The Story
Why it exists.
The beginning
Régime des Fleurs, the New York house founded by perfumer Alia Raza, approaches fragrance as sculpture. Each composition begins with a botanical study, an examination of natural forms translated into olfactory language. When Alia Raza encountered the blood spider orchid, she found more than a curiosity. This flower exists as a trickster in nature, its petals mimicking female wasp pheromones to lure males for pollination without reward. The deception fascinated her. Blood Spider Orchids became her attempt to bottle that quality, a fragrance that seduces before you realize what you're being drawn toward.

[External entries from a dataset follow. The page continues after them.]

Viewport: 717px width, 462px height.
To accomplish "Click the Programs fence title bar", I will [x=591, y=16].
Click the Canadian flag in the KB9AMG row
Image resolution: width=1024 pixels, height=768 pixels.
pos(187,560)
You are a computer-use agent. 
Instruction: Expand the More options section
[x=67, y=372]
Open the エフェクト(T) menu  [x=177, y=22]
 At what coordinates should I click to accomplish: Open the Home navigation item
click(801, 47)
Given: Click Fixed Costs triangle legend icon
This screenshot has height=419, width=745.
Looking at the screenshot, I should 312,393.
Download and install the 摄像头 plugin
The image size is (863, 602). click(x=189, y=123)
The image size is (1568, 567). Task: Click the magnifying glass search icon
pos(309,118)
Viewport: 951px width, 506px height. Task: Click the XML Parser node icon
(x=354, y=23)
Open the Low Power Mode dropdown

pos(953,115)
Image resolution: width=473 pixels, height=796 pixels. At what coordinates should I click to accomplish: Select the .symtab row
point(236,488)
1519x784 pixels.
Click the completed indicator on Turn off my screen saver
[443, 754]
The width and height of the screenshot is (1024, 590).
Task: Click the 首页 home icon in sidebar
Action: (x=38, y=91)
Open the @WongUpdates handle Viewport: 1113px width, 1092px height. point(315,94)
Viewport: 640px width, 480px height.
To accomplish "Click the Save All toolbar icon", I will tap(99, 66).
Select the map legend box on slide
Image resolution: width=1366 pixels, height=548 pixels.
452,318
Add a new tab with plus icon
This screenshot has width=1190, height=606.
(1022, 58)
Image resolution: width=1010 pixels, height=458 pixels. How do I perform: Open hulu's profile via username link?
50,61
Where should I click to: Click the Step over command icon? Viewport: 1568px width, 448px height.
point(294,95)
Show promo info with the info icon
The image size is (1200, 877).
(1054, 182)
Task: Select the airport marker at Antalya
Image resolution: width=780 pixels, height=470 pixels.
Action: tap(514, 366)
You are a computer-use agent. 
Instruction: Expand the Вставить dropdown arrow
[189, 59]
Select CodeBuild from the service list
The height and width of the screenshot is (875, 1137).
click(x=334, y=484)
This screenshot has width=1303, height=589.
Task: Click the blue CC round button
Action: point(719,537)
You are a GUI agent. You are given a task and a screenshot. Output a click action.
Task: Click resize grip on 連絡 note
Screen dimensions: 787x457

The note structure reflects a deliberate philosophy of contrast. Spices that open typically dissipate quickly, but here they serve as a controlled burn that primes the skin for the heart's complexity. Jasmine and patchouli might seem an unexpected pairing with frankincense, yet all three share a resinous, slightly animalic quality that creates cohesion. The drydown ingredients were chosen for their longevity and skin-bonding properties, ensuring that the seduction lingers rather than resolving too quickly. Each layer builds on the previous one, creating a fragrance that rewards attention rather than demanding it.
The evolution
The fragrance begins with a calculated provocation. Cinnamon and clove arrive in concert, their sharp, almost aggressive warmth immediately signaling intent. Java nutmeg grounds this opening with its aromatic, slightly medicinal depth. As the initial minutes pass, the composition enters its deceptive heart phase. Jasmine emerges, its indolic character both beautiful and slightly unsettling, threading through patchouli's earthy darkness. Frankincense smoke curls through this middle stage, lending a sacred quality that elevates the floral and earthy notes into something more ritualistic. The transition to the drydown marks a shift from seduction to surrender. Tonka bean and Siam benzoin create a warm, balsamic embrace while cedarwood adds structure and restraint, preventing the finale from becoming merely sweet.
Cultural impact
Warm spicy-orientals with a Gothic edge. The description alone draws a certain kind of wearer, someone who's moved past safe blind buys and is looking for something that tells a story on skin. The clove-frankincense pairing resonates with serious oriental lovers, while jasmine and patchouli at the center keep it from reading as purely masculine, adding floral weight that invites discovery rather than dominance. Wearers gravitate toward its dark, resinous heart and its ability to last deep into the night without becoming aggressive, the kind of fragrance that earns its place through longevity and character.